Anyone ever use rib racks to hold the bacon?  I could get more on the smoker that way as well.

Lot's of fun!

dave


----------



## roller (Oct 11, 2011)

Goodlooking bacon I hope that you enjoy it...


----------



## tjohnson (Oct 11, 2011)

WOW!

FANTASTIC!

The color looks absolutely wonderful.  I think you nailed it!

Great idea for the doggie treats.  Your Great Dane will love his share of the bacon smoke

Not sure why there's so much moisture.  I've done many batches of bacon, and don't remember excess moisture in the smoker.

Did you have the exhaust open?

I use Apple Pellets to smoke my bacon.  Hickory can have a little "Bite", and my kids don't like it.  Once I switched to Apple, they eat bacon up like it's candy.  The sharpness you are tasting may just be from the outer pieces.  I cut those off, and keep them separate from the rest of the slices.  These "Ends & Pieces" make great Pork and Beans!!  I have a neighbor who loves the extra smokey flavor of the ends and pieces.  He fries up a couple little pieces with his eggs in the morning.  My wife makes a salad that calls for bacon and we always fry some extra smokey ends and pieces up for her salad.

I would really be interested in a tour of your UDS, and how the BBQ Guru works???

Also, pics of the UDS with the AMNPS would be great too.

And Yes, I literally have 2 Tons of Apple Pellets!!

Todd


----------



## chefrob (Oct 11, 2011)

great lookin'bacon .............and one lucky pooch too!


----------



## mballi3011 (Oct 11, 2011)

Now thats some good looking bacon.

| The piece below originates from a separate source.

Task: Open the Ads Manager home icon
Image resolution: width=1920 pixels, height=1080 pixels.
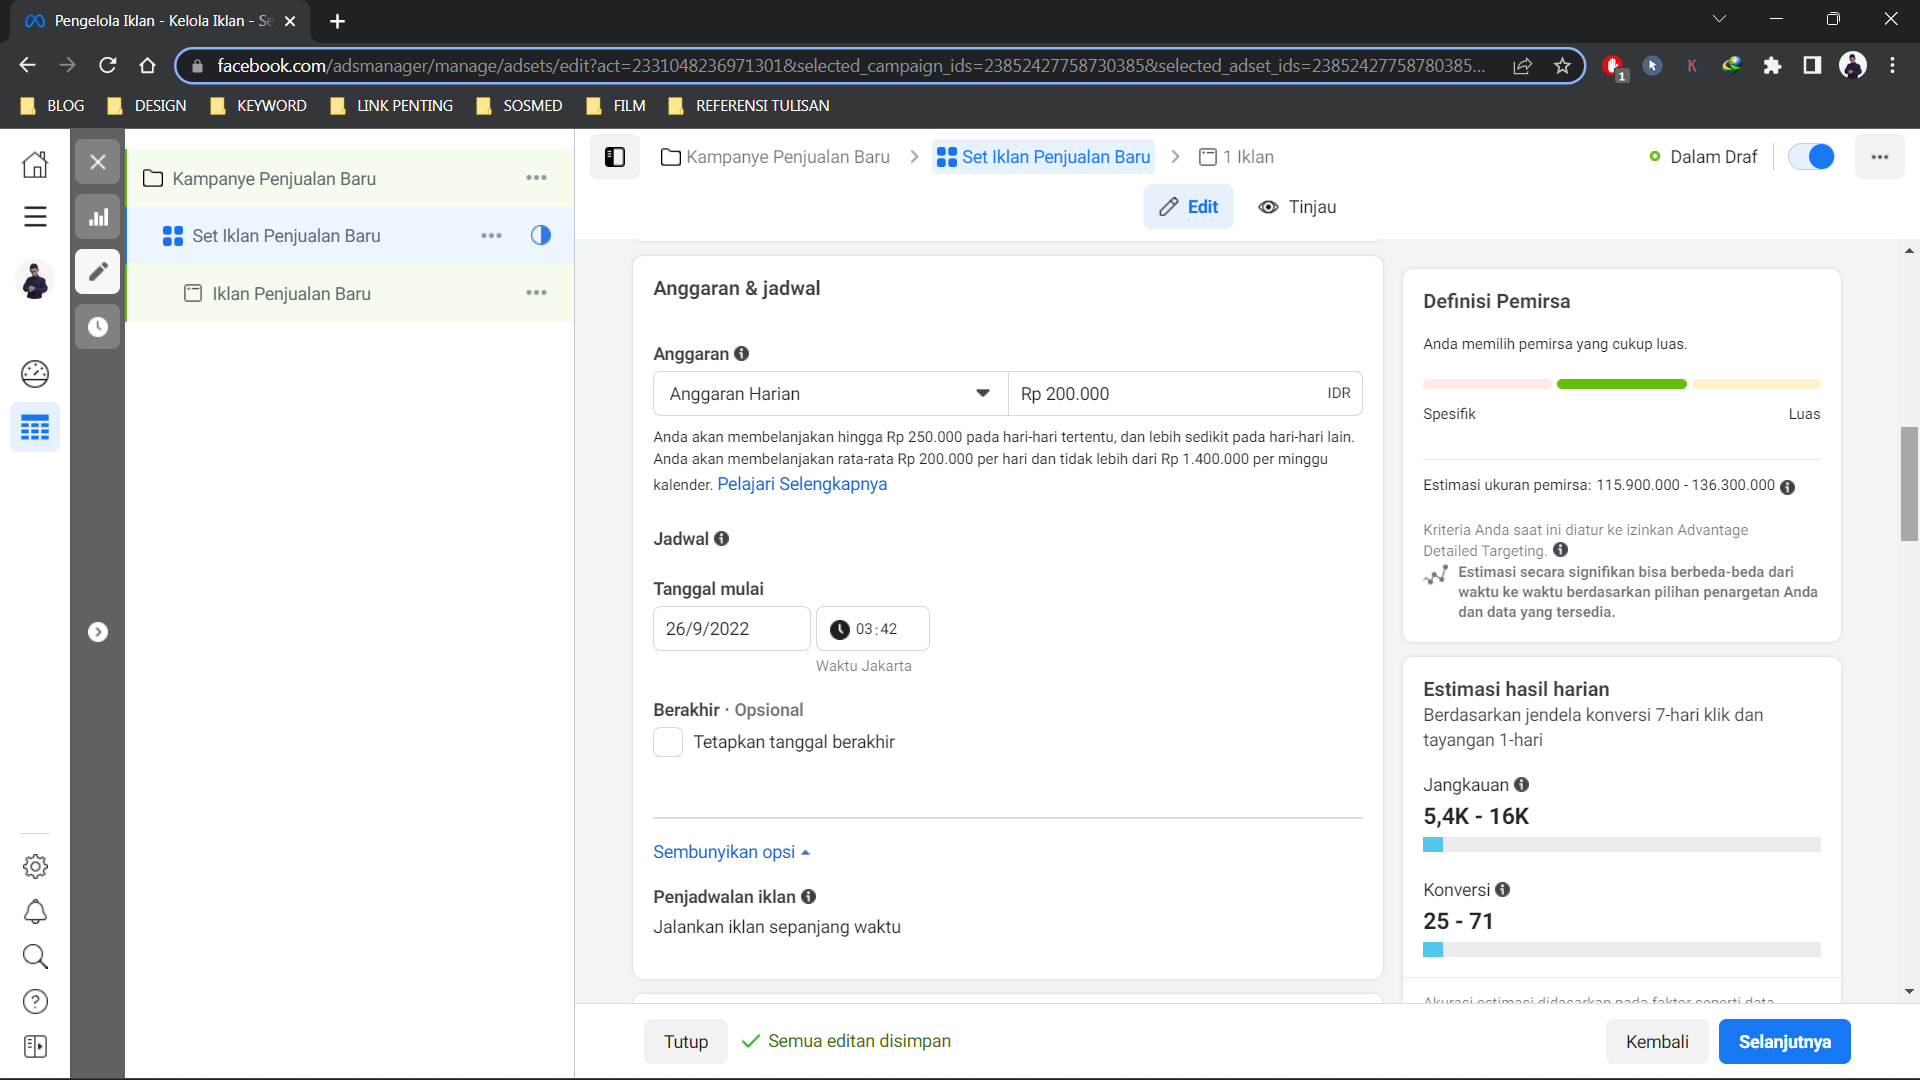Action: [x=35, y=164]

Did you slice any????


----------



## slownlow (Oct 11, 2011)

Nice bacon.  You nailed it on your first shot. 

The AMNPS is awesome isn't it.   Check out some of the other pellets Todd has, I picked up wine and bourbon barrel pellets from him.  I can't wait till they get here to try them out.


----------



## michael ark (Oct 11, 2011)

X2 on a tour of your pit. I bet that would be great in some soup beans.This is my 1,001 post in less than a year.


----------



## dpeart (Oct 11, 2011)

Here is my UDS with the AMNPS and my BBQ Guru running my electric element from my ECB.  I just took the bottom portion of the ECB and put it in the bottom of my UDS and ran the cord out the air intake.







A shot inside with the foil tent over the AMNPS







now the the tent gone.  You can see the bottom of the ECB also:







I really like the BBQ Guru, it works really well for my electric.  I've not run it on the UDS with charcoal yet, but will do that sometime in the future.  I did get a 12V fan and get it all ready to go, just haven't needed it as the UDS is pretty set it and forget it.

I'll have to do a build post.  I have the picts, just haven't done it yet.

So what's up with this black tar stuff on the inside of the foil tent?  Liquid smoke :)







dave


----------



## bluebombersfan (Oct 11, 2011)

That looks amazing!! Great job!!!  My dog is a little jealous about the dog treats!!!!  I promised her NEXT TIME.


----------



## SmokinAl (Oct 11, 2011)

WOW, nice looking bacon!

The color is awesome!


----------



## Bearcarver (Oct 11, 2011)

Very nice job, Dave!!!!

Nice color too!!

Thanks,

Bear


----------



## africanmeat (Oct 11, 2011)

Wow this is a great looking bacon. what a nice color


----------



## teeznuts (Oct 11, 2011)

Nice job! Now you're gonna be hooked on bacon makin.


----------



## tjohnson (Oct 11, 2011)

Lick it and let us know what flavor it is

LOL!!!

I used to place a foil tent over my AMNPS, but had issues with the heat deflecting down and catching the rest of the pellets on fire.  This probably won;t happen at lower temps, but at 225° you may have problems.  All you have to do is hold the tent up off the pellets a few inches, so the heat can escape.

Todd


----------



## venture (Oct 11, 2011)

Excellent looking bacon!  You will now be hooked for sure.

Good luck and good smoking.


----------